A more curious drawback seems to be a reticence to season anything much beyond
what kids might eat, particularly when it comes to the panini. The Reuben, a
nice though untraditionally slender version, is desperate for mustard (there
is none visible on the condiment counter, though there are ketchup and steak
sauce) and seemed positively averse to its sauerkraut. The "horseradish" on the
roast beef with caramelized onions and cheese was undetectable on two occasions,
and the combination of oily onions and melted cheddar made for a little more
grease than might have been desired. And the roasted veggie could certainly use
a little of the chutney from the sliced chicken. It's hard to pull panini apart
to adjust the seasoning in any case; perhaps there could be a G- and R-rated
versions?
One of the best sandwiches is the BL Double T -- bacon, turkey, lettuce and tomato
-- and it gets enough bite from the bacon to hold its own. (It is grilled in
the panini iron but made with sourdough; the Reuben is on rye. All the rest are
made with ciabatta.) And the pesto-chicken-provolone recipe was pleasant enough.
The main courses, on the other hand, are frequently happy-making, and a nice,
moderate size to boot. The scallops, five or six nice large and tender sea scallops
gently cooked in a thick orange sauce (actually something like a mango-orange
juice jam), are bedded down on what sounds like an unlikely partner, hummus;
but in fact the very slightly sour hint of the garbanzos works quite well. The
marinated lamb kebab may not be as assertively chunky as at some gyro joints,
but it's a nice plate's worth, a seven- or eight-inch skewer over rice.
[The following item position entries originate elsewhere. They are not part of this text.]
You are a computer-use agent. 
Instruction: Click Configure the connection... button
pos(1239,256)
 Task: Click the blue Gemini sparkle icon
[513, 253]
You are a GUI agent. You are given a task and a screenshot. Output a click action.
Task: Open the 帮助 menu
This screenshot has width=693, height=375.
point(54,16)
And the
Cajun tilapia actually benefits from lighter-than-Lagasse seasoning.
Among the small appetizers are a trio of spreads with toast rounds; the spreads
vary by the day, but have included hummus, spinach, roasted pepper cream cheese
and a very creditable pimiento cheese. The seafood soup is nice -- one of those
rice and oyster stews that would be a gumbo if it had okra -- but make sure you
ask for the Tabasco. The tomato-feta quesadilla is easy to get along with, sided
by salsa and (very cold, tortilla-chilling) sour cream.
Those walls that aren't hung with menu boards and pastie posters serve as a rotating
gallery for the Arlington Artists Alliance, which is fun. There is sly fun on
the menu, notably a "special price fixe" on Wednesdays: "Any appetizer and main
course, $18.35" -- which is exactly what $7.34 and $11.01, the usual prices for
appetizers and entrees, add up to anyway. And instead of the usual early-bird
special, there's the "early Kiwi" deal from 5 to 6:30 p.m. Tuesday through Saturday.
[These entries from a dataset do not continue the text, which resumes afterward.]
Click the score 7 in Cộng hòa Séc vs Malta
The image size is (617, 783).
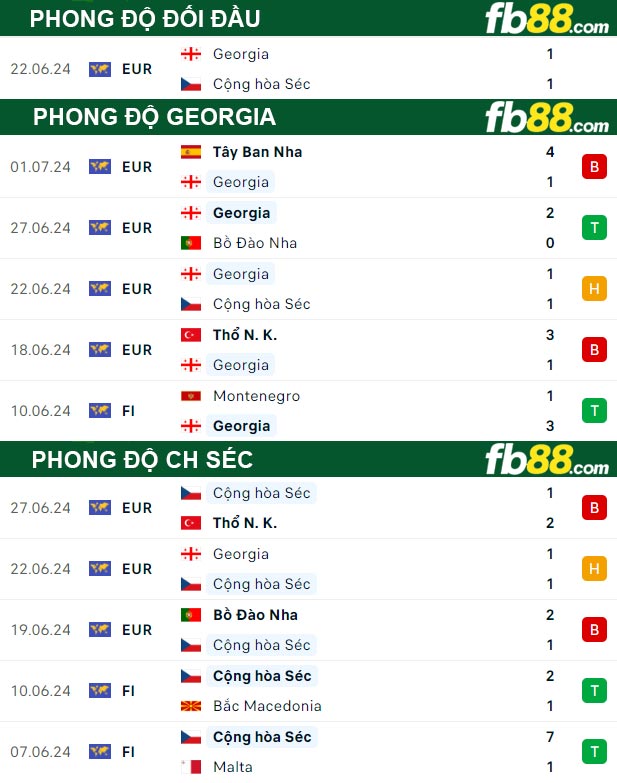tap(550, 737)
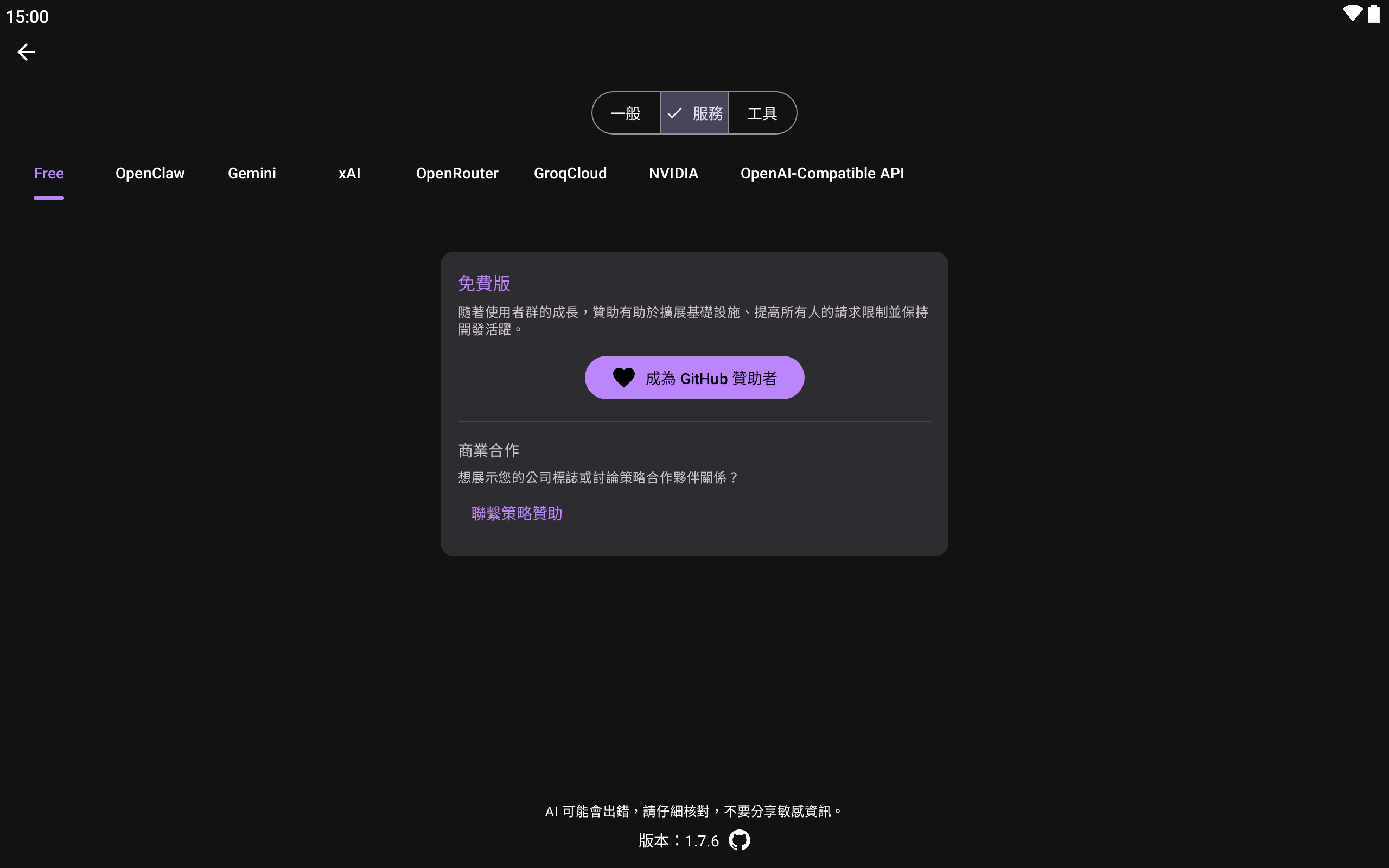Screen dimensions: 1389x868
Task: Tap the 版本：1.7.6 version text
Action: (x=678, y=840)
The most family-friendly concept is Thursday fun night, which is fun for the
parents because while they're eating upstairs, the kids are playing (with supervision)
downstairs. For those without children, better bets might be Saturdays, when
the cafe hosts local jazz or acoustic musicians; or Tuesday wine nights: three
courses and three 2.5-ounce glasses for $19.72. Once I was charged for the free
dessert, but on the other hand, there were a few extra ounces in the flight,
and I was perfectly happy with the exchange.